== Task to carry out ==
Copy the records word for word, from the very start through the line containing "coordinates (1173, 127).", and include that line.

>> begin

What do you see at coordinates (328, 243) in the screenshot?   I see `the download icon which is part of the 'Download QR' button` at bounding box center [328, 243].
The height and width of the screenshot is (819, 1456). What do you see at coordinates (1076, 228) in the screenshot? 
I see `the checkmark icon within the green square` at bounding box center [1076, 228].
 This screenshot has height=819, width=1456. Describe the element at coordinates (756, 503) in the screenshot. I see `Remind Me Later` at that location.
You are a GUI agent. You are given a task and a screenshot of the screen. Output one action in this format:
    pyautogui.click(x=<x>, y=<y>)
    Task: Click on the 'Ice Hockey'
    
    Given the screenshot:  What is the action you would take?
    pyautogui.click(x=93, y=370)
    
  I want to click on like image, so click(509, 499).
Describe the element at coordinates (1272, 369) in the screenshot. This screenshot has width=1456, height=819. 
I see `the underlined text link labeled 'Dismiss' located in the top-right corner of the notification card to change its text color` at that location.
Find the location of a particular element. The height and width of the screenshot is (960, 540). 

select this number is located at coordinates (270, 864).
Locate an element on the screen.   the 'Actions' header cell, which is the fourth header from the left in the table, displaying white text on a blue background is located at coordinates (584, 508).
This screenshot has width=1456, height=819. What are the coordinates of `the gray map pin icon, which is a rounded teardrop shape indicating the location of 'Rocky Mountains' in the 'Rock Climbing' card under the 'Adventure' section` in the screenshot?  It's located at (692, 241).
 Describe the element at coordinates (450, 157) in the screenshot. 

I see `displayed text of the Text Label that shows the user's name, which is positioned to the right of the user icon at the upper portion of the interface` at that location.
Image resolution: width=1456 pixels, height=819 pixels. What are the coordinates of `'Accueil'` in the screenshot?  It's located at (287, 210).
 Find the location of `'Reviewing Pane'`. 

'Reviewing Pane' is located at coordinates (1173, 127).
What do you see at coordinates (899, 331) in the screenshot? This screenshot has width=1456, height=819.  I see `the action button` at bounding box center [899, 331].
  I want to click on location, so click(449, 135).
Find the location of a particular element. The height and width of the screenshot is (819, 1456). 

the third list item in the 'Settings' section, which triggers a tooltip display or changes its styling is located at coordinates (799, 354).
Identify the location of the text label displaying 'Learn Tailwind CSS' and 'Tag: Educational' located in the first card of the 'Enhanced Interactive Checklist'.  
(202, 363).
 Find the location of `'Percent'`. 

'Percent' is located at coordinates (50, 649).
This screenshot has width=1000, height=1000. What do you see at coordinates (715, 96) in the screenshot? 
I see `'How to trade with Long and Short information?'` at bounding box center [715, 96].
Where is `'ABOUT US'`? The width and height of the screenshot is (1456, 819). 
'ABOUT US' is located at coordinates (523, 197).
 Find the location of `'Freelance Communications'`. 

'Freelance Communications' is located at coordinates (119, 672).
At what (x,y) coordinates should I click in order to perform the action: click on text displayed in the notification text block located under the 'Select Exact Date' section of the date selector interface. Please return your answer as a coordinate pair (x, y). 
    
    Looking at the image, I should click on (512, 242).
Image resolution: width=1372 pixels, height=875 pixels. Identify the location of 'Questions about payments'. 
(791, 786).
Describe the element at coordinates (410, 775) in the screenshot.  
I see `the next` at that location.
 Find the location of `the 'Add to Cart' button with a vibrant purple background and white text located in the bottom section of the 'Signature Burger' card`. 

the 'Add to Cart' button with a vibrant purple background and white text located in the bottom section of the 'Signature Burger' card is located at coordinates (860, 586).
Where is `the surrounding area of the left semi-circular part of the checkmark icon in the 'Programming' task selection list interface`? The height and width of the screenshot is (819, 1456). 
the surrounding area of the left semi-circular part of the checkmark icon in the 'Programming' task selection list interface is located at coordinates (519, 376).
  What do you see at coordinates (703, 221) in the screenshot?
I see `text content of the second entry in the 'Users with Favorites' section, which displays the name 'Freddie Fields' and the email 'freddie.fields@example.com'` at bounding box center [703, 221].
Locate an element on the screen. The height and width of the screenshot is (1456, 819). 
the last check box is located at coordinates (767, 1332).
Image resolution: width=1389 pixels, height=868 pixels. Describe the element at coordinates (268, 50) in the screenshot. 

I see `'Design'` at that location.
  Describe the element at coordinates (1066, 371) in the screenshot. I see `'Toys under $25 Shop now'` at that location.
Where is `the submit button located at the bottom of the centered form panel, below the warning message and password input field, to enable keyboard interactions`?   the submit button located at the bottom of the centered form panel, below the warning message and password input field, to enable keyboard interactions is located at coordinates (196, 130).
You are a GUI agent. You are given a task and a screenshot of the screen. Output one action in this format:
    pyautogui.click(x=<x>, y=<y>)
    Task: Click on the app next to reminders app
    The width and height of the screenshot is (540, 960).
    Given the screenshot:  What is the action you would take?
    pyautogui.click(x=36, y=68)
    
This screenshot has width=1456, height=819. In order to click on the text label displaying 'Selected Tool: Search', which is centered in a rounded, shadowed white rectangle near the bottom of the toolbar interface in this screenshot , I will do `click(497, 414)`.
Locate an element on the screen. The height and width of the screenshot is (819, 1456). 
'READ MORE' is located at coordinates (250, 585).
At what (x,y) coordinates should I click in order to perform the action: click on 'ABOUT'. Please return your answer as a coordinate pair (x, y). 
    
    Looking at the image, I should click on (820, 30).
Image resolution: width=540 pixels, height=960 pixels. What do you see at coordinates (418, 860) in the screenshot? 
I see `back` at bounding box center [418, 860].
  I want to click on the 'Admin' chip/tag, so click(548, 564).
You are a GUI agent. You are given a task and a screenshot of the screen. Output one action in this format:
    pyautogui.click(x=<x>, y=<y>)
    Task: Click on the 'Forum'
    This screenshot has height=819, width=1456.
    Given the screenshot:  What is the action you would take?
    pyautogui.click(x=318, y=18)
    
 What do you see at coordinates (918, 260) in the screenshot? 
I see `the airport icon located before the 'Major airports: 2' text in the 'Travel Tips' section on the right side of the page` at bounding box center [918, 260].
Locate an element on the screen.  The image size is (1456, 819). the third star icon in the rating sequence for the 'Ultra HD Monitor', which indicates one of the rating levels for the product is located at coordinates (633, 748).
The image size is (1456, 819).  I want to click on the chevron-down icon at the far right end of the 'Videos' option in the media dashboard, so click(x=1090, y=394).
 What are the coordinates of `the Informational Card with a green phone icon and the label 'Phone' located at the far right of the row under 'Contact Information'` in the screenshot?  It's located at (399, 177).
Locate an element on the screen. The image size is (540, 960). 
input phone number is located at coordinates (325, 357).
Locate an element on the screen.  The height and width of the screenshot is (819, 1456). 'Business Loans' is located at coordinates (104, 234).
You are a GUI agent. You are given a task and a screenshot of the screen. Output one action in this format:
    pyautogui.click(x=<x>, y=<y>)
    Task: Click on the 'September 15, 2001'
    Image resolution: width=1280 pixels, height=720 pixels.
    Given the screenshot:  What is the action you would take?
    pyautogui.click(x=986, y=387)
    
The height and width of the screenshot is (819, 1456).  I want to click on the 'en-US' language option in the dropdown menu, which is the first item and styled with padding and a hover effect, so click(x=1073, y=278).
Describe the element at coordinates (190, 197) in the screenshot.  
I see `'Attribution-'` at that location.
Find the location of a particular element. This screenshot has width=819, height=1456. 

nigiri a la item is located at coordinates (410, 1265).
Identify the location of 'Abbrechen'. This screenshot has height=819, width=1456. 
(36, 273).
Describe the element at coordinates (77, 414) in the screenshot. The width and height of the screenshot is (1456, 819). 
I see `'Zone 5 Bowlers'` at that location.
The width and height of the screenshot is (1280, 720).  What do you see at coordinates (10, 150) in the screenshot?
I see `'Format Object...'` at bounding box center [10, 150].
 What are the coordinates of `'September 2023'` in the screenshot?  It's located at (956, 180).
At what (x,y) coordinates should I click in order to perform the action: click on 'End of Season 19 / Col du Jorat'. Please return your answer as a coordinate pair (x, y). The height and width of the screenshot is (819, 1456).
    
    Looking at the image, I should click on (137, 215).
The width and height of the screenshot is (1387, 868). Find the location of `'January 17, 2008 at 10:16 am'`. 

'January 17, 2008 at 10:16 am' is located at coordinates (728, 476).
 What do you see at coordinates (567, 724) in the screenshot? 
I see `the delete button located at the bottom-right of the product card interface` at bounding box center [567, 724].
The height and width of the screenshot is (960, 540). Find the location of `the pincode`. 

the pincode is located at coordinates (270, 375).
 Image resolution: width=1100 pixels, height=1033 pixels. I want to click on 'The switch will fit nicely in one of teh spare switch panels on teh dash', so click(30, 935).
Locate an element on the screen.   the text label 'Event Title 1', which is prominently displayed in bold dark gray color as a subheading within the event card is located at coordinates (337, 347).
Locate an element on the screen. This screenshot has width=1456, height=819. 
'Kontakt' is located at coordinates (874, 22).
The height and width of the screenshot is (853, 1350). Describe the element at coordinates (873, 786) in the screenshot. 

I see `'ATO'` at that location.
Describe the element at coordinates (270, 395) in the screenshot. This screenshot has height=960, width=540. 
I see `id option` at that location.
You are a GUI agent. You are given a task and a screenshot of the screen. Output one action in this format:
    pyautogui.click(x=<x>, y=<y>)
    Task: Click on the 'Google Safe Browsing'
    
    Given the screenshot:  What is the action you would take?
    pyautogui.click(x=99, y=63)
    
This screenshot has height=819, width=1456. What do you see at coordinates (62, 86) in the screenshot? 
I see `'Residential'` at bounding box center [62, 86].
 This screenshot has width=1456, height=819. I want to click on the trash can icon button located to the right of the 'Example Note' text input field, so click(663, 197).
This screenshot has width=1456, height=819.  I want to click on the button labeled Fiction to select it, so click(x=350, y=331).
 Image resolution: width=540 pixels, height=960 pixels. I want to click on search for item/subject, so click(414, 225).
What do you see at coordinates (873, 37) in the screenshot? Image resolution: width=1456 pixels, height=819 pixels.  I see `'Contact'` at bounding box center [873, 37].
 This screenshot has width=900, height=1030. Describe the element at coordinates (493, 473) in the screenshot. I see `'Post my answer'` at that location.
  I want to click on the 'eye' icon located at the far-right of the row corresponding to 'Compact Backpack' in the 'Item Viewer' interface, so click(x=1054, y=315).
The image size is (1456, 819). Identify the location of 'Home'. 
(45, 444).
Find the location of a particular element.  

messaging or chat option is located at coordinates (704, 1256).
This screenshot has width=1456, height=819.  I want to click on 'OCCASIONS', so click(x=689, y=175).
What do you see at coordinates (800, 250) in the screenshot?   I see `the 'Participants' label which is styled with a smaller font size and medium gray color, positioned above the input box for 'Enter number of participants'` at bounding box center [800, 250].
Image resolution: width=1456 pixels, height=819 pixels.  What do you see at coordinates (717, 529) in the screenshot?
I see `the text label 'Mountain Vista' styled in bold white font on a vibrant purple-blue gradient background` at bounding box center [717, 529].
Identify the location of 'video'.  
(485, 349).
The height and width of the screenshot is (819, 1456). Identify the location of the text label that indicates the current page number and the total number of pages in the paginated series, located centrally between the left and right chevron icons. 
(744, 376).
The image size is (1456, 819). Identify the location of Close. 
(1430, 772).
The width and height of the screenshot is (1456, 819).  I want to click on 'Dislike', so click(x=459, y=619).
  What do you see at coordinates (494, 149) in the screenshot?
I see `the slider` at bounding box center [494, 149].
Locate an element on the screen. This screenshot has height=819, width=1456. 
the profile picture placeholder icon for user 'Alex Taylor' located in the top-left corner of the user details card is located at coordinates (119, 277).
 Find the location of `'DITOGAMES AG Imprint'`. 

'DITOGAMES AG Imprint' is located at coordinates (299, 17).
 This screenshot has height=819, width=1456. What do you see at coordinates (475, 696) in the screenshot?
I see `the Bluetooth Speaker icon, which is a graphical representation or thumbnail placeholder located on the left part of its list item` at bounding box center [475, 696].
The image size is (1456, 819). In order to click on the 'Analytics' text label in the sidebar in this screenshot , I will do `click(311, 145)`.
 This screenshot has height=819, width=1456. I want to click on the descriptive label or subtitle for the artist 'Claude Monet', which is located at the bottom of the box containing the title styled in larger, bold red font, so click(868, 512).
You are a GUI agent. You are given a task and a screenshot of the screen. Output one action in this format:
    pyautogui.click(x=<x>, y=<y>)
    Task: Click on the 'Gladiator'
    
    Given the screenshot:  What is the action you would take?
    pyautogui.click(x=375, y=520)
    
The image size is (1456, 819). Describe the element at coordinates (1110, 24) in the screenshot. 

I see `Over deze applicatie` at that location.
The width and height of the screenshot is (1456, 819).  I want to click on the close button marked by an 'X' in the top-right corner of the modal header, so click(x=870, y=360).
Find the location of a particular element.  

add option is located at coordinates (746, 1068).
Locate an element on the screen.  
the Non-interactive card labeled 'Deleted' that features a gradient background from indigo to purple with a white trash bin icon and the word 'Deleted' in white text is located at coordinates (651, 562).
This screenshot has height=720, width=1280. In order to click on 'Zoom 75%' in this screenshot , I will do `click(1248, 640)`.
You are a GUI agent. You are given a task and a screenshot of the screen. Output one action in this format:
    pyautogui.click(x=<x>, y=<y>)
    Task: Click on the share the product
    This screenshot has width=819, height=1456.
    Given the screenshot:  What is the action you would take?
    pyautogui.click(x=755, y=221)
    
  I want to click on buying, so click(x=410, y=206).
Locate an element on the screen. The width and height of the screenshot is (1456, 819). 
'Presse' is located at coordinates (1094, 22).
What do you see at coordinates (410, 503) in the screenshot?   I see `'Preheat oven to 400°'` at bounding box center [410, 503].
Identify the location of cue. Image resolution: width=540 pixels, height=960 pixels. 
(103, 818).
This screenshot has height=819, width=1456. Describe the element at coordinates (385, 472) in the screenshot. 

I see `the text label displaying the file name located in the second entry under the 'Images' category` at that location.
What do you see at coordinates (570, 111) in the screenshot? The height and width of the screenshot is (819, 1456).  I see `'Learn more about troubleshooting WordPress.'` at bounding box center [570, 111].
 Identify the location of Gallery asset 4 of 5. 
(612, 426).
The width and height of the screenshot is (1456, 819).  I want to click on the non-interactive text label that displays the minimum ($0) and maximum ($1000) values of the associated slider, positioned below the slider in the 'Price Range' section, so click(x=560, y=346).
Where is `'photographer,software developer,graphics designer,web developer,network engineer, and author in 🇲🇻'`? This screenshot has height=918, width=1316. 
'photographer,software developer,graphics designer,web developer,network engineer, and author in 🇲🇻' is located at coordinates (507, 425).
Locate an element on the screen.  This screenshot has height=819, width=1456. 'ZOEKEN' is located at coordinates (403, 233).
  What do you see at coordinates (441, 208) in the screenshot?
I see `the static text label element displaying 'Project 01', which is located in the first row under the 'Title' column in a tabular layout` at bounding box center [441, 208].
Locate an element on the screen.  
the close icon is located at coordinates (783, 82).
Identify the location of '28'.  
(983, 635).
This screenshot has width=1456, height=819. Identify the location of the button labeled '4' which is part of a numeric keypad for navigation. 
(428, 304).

>> end

== Task output ==
What do you see at coordinates (328, 243) in the screenshot?   I see `the download icon which is part of the 'Download QR' button` at bounding box center [328, 243].
The height and width of the screenshot is (819, 1456). What do you see at coordinates (1076, 228) in the screenshot? 
I see `the checkmark icon within the green square` at bounding box center [1076, 228].
 This screenshot has height=819, width=1456. Describe the element at coordinates (756, 503) in the screenshot. I see `Remind Me Later` at that location.
You are a GUI agent. You are given a task and a screenshot of the screen. Output one action in this format:
    pyautogui.click(x=<x>, y=<y>)
    Task: Click on the 'Ice Hockey'
    
    Given the screenshot:  What is the action you would take?
    pyautogui.click(x=93, y=370)
    
  I want to click on like image, so click(509, 499).
Describe the element at coordinates (1272, 369) in the screenshot. This screenshot has width=1456, height=819. 
I see `the underlined text link labeled 'Dismiss' located in the top-right corner of the notification card to change its text color` at that location.
Find the location of a particular element. The height and width of the screenshot is (960, 540). 

select this number is located at coordinates (270, 864).
Locate an element on the screen.   the 'Actions' header cell, which is the fourth header from the left in the table, displaying white text on a blue background is located at coordinates (584, 508).
This screenshot has width=1456, height=819. What are the coordinates of `the gray map pin icon, which is a rounded teardrop shape indicating the location of 'Rocky Mountains' in the 'Rock Climbing' card under the 'Adventure' section` in the screenshot?  It's located at (692, 241).
 Describe the element at coordinates (450, 157) in the screenshot. 

I see `displayed text of the Text Label that shows the user's name, which is positioned to the right of the user icon at the upper portion of the interface` at that location.
Image resolution: width=1456 pixels, height=819 pixels. What are the coordinates of `'Accueil'` in the screenshot?  It's located at (287, 210).
 Find the location of `'Reviewing Pane'`. 

'Reviewing Pane' is located at coordinates (1173, 127).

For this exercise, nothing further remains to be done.